#### RECORDS SUPPLIED ####

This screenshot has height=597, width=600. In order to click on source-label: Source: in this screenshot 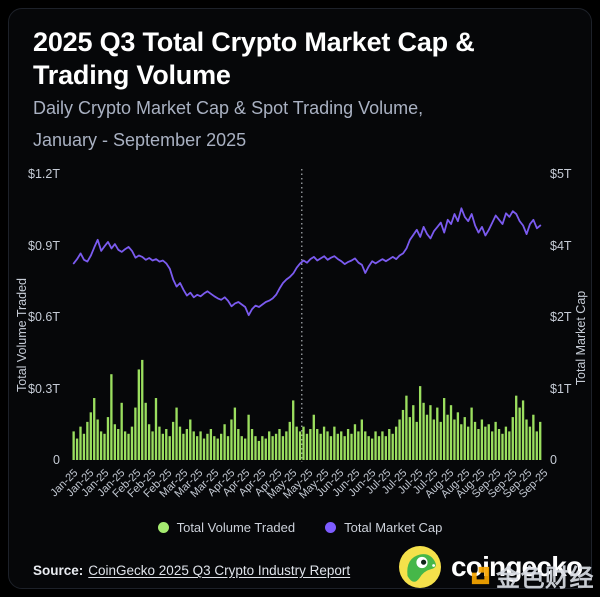, I will do `click(58, 570)`.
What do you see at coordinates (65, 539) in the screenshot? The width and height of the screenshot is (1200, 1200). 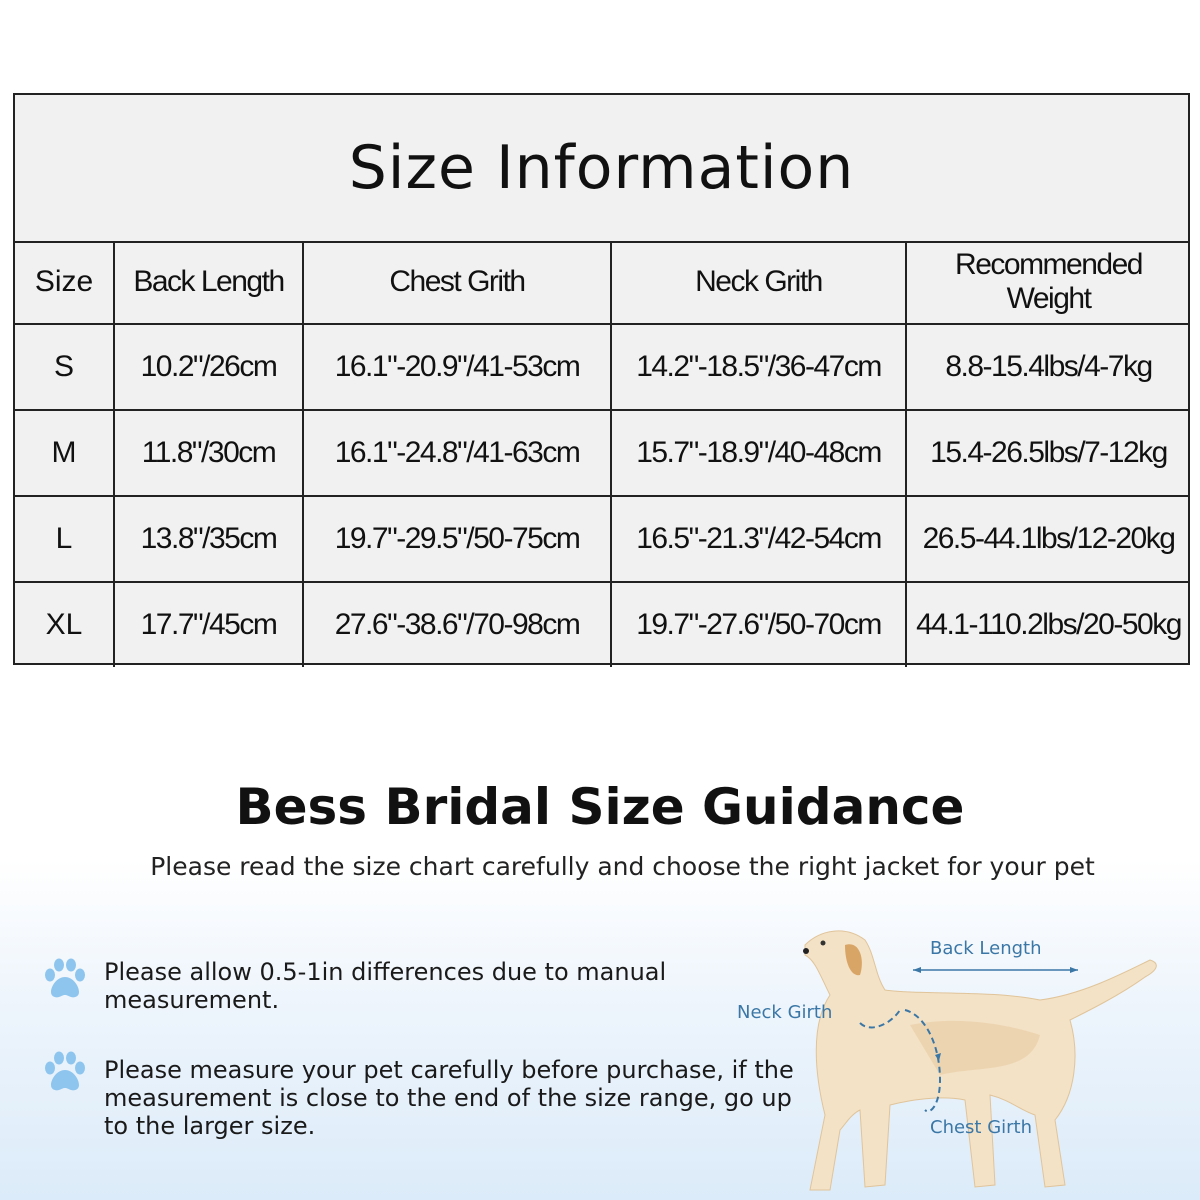 I see `cell-size: L` at bounding box center [65, 539].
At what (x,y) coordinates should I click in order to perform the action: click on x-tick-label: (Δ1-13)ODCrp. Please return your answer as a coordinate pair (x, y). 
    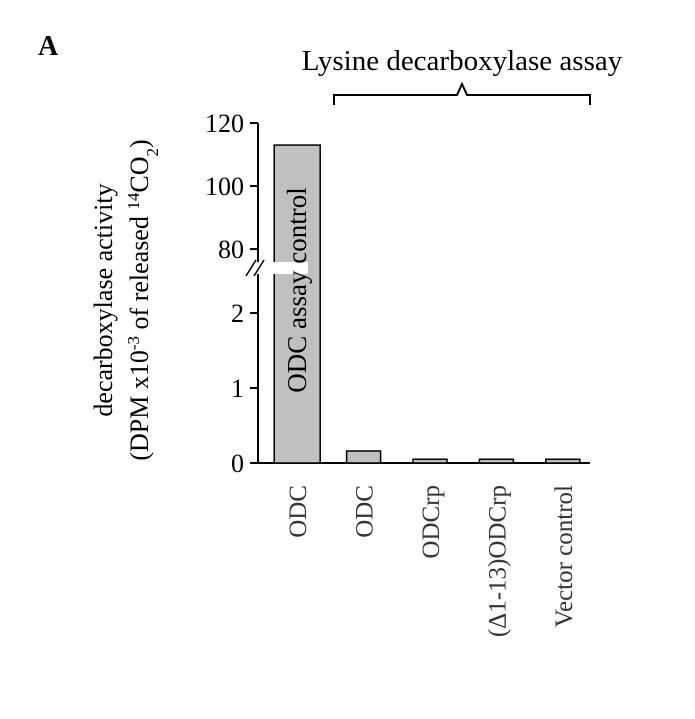
    Looking at the image, I should click on (498, 561).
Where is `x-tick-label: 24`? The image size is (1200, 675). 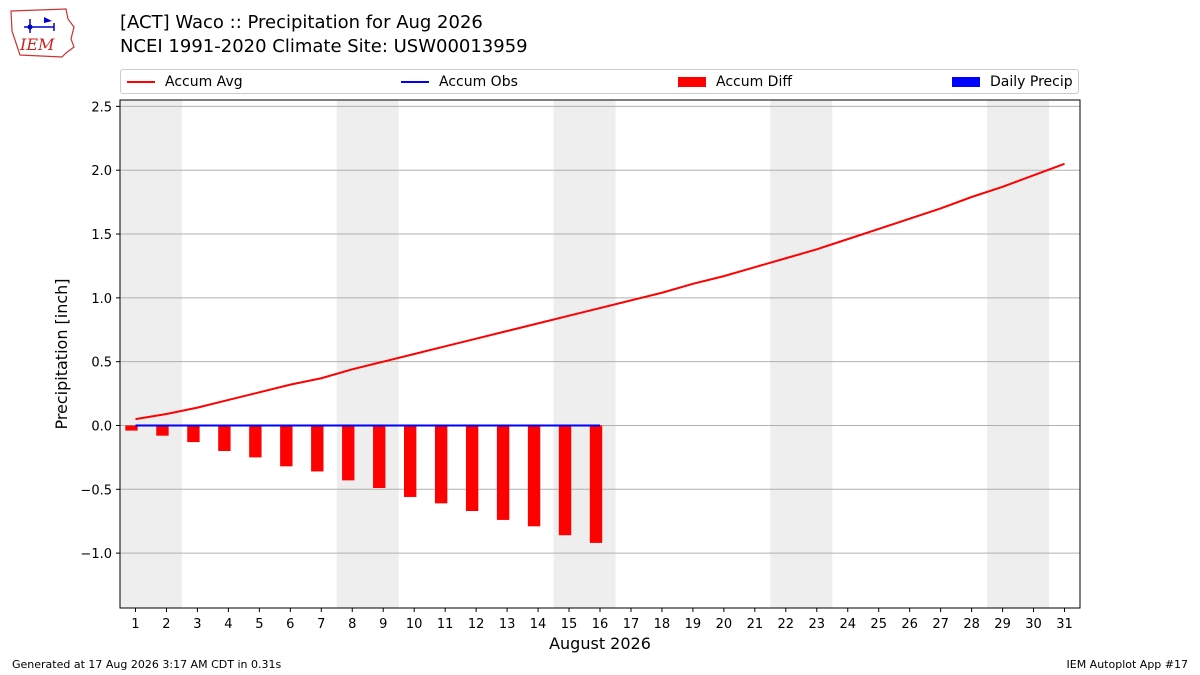 x-tick-label: 24 is located at coordinates (848, 624).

####

• **TASK BRIEF**
Which lines in the rows above contain the word "should"? Identify each one and copy it in full, treating uppercase and lowercase as different.

• **ANSWER SPACE**
At what (x,y) coordinates should I click in order to perform the action: click on x-tick-label: (Δ1-13)ODCrp. Please return your answer as a coordinate pair (x, y). 
    Looking at the image, I should click on (498, 561).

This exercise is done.